Brockhole is home to 8 'UK BAP priority habitats'

Brockhole's 30 acre grounds contain 8 different UK BAP priority habitats, these habitats are some of those that were identified as being the most threatened and requiring conservation action under the UK Biodiversity Action Plan (UK BAP).

  • Upland oakland eg. ancient woodland
  • wet woodland/upland ashwood
  • neutral grassland
  • damp meadow/rush pasture
  • pond
  • species rich tall herb fen
  • eutrophic standing waters eg. lake shoreline
  • traditional orchards - to be planted

To improve our priority habitats, we are starting a range of conservation and restoration work

  • restoration work will take place on our lakeshore to prevent erosion and in the ancient woodland to give the next generation of trees the best chance to flourish.
  • the pond area will be doubled in size and the surrounding tall herb fen will be increased to benefit a range of terrestrial and aquatic species.
  • a traditional orchard will be planted for restricted educational use
  • two further bee hives will be added to accompany the colony of Brockhole bees.

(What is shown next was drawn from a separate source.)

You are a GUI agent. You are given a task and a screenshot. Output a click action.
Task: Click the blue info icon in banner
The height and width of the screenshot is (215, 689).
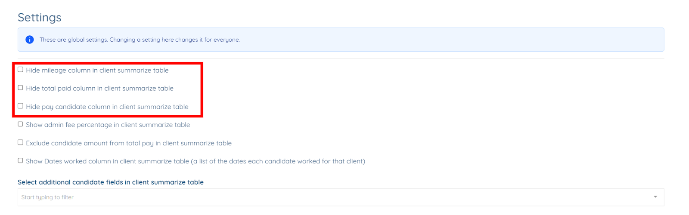point(29,40)
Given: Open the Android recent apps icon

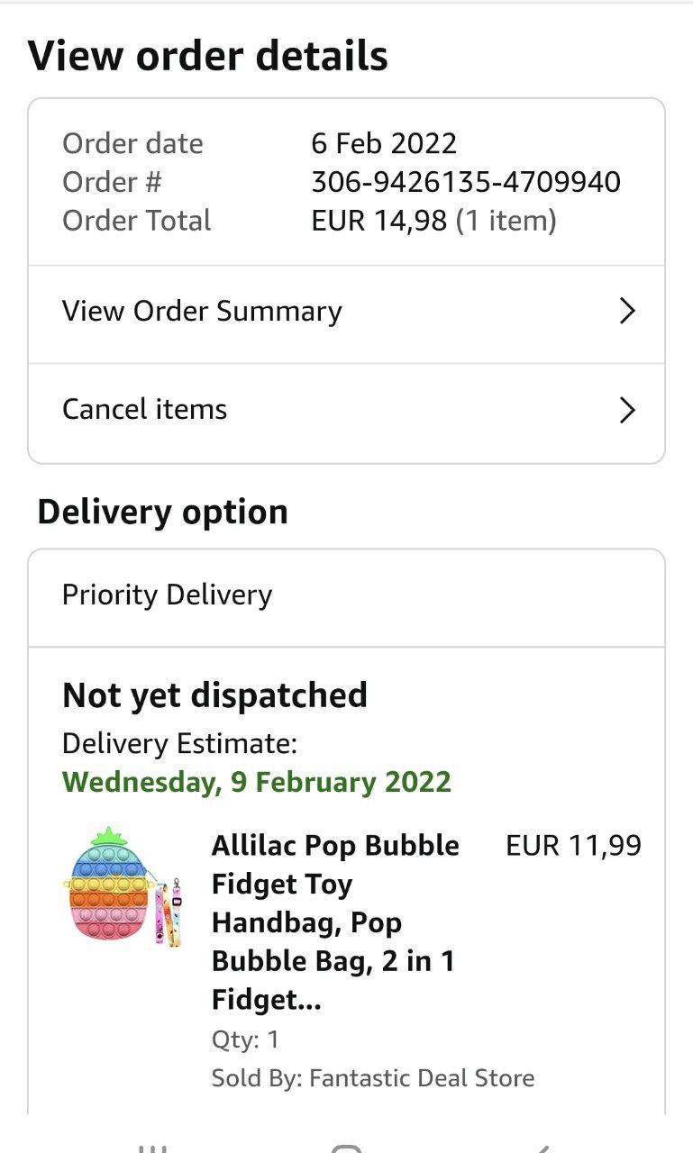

We hope that by giving back to nature, we will create a richer and more diverse landscape that can be shared and enjoyed for generations to come.

Our habitat conservation officers tell you about the project:

Children pond dipping with staff at Brockhole

Education sessions

Our 'Explore and Restore Nature Days' offer eligible schools and youth groups in North West England to take part in subsidised nature-focused learning activities.

Book a session for your group

Project updates

Ponds are go

29 March 2022

Our new pond creation is well underway here at Brockhole on Windermere. The plan is to create two new ponds and allow the surrounding Tall Herb Fen habitat to expand. 

The primary goal is to increase biodiversity of both flora and fauna species and to use the area for educational purposes; highlighting the importance of ponds and drawing attention to their decline. 

Thankfully we had our four-legged supervisor overseeing the project.

Digger on site creating a new pond

Enjoying the recent warm weather? So are the frogs!

30 March 2022

We have even spotted our first frogspawn of the year in our ponds.

Keep an eye out for news about the new ponds we are creating here at Brockhole.

We've also been making minibeast windows to put around Brockhole.

Over time the wood will decay, attracting lots of different bugs including beetles, woodlice, slugs, and worms.

Why not make your own minibeast window to put in your garden and be sure to lift them up carefully when checking what's underneath!

Mini beasts under a dead tree stump

Green Recovery Challenge Fund partners

The project is funded by the government’s Green Recovery Challenge Fund. The fund was developed by Defra and its Arm's-Length Bodies. It is being delivered by The National Lottery Heritage Fund in partnership with Natural England, the Environment Agency and Forestry Commission.

The Lake District National Park Authority will work alongside The Ernest Cook Trust to deliver this project centred on nature recovery.